:: AVAILABLE DATA ::
>> BEGIN
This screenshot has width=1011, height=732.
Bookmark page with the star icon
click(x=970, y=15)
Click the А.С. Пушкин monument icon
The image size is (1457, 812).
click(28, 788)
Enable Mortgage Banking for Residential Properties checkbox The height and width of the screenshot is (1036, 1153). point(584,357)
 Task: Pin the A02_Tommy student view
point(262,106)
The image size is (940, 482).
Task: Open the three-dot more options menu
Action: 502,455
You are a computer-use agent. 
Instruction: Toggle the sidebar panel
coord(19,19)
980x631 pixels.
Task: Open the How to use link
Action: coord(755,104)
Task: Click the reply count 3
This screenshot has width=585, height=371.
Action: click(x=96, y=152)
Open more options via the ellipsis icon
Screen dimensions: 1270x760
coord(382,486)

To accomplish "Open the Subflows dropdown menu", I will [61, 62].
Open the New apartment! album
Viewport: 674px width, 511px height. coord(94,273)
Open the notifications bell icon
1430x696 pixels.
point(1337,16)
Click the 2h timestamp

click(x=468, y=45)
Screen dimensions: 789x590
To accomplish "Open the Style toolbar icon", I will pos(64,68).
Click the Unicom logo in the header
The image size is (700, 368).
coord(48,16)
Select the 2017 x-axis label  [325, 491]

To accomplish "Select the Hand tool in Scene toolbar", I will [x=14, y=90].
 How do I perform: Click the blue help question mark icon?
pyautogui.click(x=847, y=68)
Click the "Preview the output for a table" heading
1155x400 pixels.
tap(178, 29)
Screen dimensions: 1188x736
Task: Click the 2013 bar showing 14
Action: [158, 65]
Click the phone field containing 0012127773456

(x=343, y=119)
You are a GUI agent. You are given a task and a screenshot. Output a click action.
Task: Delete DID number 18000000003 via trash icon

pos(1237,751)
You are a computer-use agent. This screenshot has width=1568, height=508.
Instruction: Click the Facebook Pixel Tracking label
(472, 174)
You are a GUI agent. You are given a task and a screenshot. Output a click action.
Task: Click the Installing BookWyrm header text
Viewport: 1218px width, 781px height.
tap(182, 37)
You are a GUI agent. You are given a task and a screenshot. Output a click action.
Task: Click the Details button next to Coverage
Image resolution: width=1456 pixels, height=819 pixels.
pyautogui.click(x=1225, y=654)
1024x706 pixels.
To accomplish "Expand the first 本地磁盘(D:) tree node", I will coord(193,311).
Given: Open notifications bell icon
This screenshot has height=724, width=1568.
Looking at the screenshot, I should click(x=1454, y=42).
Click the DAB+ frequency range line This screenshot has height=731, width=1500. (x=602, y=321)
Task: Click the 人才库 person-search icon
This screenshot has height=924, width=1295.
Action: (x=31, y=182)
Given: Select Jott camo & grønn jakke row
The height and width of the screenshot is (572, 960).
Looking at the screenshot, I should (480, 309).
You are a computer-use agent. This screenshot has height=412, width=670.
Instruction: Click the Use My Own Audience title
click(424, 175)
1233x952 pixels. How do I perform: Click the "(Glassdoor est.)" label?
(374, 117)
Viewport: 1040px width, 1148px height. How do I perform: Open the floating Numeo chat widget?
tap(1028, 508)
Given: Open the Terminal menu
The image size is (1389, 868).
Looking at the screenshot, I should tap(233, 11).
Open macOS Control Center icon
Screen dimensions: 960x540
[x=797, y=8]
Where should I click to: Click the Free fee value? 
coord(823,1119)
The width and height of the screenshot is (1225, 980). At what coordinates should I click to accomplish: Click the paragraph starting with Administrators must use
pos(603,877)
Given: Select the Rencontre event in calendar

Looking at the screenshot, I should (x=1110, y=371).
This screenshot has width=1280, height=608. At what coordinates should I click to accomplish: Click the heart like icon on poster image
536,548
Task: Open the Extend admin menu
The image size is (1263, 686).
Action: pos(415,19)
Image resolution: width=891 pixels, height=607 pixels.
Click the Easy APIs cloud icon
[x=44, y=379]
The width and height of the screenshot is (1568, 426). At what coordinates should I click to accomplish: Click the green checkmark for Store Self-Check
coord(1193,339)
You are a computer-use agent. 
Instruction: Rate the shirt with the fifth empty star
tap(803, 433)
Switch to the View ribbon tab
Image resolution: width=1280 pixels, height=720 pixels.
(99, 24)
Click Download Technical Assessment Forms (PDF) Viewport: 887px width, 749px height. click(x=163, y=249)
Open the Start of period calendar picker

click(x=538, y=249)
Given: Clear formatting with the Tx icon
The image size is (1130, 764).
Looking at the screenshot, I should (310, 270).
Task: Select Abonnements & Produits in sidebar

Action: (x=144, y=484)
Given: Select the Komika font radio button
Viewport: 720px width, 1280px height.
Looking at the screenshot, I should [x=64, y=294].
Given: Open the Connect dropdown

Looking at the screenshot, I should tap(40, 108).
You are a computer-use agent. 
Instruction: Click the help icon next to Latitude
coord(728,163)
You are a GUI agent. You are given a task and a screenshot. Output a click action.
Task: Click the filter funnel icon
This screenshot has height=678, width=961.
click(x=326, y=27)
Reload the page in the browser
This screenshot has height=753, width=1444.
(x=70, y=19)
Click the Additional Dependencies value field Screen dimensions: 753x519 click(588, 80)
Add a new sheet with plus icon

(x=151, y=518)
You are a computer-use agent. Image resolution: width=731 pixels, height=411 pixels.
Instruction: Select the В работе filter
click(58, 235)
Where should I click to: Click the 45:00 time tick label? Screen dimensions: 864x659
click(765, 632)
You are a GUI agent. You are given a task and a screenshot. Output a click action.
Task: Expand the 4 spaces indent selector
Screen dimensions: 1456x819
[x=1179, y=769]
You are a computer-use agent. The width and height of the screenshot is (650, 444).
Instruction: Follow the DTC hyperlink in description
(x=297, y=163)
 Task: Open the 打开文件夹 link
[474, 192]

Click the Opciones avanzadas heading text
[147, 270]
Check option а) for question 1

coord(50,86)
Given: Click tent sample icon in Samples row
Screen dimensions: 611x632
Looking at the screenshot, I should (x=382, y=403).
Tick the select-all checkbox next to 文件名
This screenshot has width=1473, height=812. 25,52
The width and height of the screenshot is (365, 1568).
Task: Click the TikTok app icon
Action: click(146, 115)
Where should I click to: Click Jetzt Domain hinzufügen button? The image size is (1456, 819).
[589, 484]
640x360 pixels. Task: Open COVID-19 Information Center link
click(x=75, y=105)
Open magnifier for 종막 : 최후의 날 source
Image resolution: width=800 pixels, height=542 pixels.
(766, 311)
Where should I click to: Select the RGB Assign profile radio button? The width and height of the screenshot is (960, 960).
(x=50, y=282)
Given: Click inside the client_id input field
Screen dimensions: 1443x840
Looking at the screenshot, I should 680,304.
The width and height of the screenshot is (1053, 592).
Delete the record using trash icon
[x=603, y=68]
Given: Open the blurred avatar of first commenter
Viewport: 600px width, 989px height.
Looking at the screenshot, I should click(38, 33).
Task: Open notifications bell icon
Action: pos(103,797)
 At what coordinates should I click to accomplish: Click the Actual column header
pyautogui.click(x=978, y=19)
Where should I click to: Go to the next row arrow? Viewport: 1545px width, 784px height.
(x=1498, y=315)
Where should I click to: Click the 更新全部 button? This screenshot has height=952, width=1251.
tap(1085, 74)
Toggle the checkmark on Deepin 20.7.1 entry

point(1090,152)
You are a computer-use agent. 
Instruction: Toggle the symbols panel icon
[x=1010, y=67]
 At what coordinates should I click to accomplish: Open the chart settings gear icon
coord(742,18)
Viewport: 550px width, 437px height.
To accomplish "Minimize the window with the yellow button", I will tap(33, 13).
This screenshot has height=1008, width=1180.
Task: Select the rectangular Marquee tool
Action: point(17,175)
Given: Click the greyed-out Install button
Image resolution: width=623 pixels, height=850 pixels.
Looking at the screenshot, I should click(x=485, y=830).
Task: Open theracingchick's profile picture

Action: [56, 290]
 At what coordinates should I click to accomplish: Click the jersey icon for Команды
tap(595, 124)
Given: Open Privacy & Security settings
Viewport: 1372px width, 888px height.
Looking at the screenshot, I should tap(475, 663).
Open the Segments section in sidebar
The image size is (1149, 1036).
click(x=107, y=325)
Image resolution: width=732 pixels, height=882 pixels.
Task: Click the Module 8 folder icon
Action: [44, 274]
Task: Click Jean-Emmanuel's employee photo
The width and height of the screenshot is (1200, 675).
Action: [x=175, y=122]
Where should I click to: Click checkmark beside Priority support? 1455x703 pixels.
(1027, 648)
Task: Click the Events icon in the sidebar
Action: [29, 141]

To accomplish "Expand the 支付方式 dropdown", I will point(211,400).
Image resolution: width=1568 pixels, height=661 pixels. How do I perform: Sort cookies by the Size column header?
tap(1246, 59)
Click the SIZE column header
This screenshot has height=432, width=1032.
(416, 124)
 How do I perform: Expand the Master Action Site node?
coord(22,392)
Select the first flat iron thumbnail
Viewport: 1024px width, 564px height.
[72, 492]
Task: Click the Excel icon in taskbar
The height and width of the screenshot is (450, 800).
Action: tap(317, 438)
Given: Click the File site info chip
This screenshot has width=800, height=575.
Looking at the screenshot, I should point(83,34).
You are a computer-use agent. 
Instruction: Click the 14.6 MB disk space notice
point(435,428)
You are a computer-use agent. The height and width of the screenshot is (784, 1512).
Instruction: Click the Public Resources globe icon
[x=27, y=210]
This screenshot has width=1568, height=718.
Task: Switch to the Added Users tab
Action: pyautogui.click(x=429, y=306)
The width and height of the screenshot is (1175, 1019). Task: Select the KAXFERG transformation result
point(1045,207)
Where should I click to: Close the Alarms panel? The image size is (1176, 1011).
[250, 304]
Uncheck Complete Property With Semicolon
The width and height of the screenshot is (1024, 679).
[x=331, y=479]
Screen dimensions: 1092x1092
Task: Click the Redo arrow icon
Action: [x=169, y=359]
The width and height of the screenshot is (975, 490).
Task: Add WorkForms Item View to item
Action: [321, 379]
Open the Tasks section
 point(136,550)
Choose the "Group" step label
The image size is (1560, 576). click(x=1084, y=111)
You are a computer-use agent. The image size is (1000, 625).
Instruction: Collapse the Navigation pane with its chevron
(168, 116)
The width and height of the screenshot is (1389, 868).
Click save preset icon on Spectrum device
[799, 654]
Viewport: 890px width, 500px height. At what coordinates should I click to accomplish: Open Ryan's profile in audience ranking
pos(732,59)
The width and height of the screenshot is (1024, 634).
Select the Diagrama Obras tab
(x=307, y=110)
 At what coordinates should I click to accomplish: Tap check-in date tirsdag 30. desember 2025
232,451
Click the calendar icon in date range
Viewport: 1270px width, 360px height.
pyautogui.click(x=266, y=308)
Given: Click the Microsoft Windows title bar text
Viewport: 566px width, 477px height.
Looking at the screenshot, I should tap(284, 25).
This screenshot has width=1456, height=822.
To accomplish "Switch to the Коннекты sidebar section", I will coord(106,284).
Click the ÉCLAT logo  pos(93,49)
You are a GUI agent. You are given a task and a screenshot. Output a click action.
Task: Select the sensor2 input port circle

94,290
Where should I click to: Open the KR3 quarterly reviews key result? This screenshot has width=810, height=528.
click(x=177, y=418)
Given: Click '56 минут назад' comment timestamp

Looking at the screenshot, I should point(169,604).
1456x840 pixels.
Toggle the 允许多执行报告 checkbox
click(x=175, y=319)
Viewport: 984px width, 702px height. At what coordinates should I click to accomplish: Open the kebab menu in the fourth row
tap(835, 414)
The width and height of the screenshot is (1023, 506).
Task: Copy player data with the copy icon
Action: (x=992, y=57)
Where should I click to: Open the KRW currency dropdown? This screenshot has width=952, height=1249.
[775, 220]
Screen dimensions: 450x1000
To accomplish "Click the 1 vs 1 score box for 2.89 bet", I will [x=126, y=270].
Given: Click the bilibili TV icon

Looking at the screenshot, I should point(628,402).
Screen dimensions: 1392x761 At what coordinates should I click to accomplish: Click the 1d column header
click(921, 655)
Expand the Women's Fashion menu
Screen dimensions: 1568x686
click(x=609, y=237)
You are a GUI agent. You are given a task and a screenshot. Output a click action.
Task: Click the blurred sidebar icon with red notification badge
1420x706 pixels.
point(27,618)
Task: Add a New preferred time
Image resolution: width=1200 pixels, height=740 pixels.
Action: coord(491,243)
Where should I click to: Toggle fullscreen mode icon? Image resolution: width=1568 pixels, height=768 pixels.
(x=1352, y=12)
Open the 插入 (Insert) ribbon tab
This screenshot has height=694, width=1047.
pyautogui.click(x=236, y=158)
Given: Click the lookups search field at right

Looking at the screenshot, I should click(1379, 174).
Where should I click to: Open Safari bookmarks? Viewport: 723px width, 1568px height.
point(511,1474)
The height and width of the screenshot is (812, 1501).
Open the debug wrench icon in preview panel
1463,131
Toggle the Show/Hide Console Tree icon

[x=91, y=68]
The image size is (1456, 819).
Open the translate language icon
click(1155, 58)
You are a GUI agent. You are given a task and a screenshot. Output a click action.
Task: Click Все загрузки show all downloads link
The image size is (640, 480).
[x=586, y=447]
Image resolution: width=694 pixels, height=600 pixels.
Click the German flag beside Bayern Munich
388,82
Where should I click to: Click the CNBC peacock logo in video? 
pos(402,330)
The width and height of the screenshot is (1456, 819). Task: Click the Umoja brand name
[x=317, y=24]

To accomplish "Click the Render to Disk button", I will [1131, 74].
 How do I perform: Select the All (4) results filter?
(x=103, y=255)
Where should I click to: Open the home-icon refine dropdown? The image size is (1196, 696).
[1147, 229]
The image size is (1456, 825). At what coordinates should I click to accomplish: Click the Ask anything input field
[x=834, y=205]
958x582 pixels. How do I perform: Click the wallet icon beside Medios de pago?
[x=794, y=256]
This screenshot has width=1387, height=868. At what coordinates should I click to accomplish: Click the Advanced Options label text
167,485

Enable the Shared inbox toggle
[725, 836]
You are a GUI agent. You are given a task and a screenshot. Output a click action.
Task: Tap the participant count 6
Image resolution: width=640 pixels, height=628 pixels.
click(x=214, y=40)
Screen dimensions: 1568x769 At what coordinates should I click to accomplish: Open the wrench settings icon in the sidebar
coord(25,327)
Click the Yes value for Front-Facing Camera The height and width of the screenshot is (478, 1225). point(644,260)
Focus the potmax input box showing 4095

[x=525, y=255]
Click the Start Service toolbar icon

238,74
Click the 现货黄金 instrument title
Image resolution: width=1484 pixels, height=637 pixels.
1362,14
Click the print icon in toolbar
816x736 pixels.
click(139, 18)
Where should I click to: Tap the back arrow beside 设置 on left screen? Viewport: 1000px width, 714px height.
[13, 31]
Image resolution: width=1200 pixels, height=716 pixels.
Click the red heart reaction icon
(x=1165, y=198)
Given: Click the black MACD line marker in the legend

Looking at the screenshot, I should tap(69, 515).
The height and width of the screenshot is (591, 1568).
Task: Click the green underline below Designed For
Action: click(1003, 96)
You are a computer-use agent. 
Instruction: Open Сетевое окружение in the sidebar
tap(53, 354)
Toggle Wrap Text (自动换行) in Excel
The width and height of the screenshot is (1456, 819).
>> END
:: SHORT TASK ::
Copy the rows above without any change, from the line that contains "I will point(211,400)." through the line that contains "point(435,428)", both included.

:: SOLUTION FOR THIS PROBLEM ::
To accomplish "Expand the 支付方式 dropdown", I will point(211,400).
Image resolution: width=1568 pixels, height=661 pixels. How do I perform: Sort cookies by the Size column header?
tap(1246, 59)
Click the SIZE column header
This screenshot has height=432, width=1032.
(416, 124)
 How do I perform: Expand the Master Action Site node?
coord(22,392)
Select the first flat iron thumbnail
Viewport: 1024px width, 564px height.
[72, 492]
Task: Click the Excel icon in taskbar
The height and width of the screenshot is (450, 800).
Action: tap(317, 438)
Given: Click the File site info chip
This screenshot has width=800, height=575.
Looking at the screenshot, I should point(83,34).
You are a computer-use agent. 
Instruction: Click the 14.6 MB disk space notice
point(435,428)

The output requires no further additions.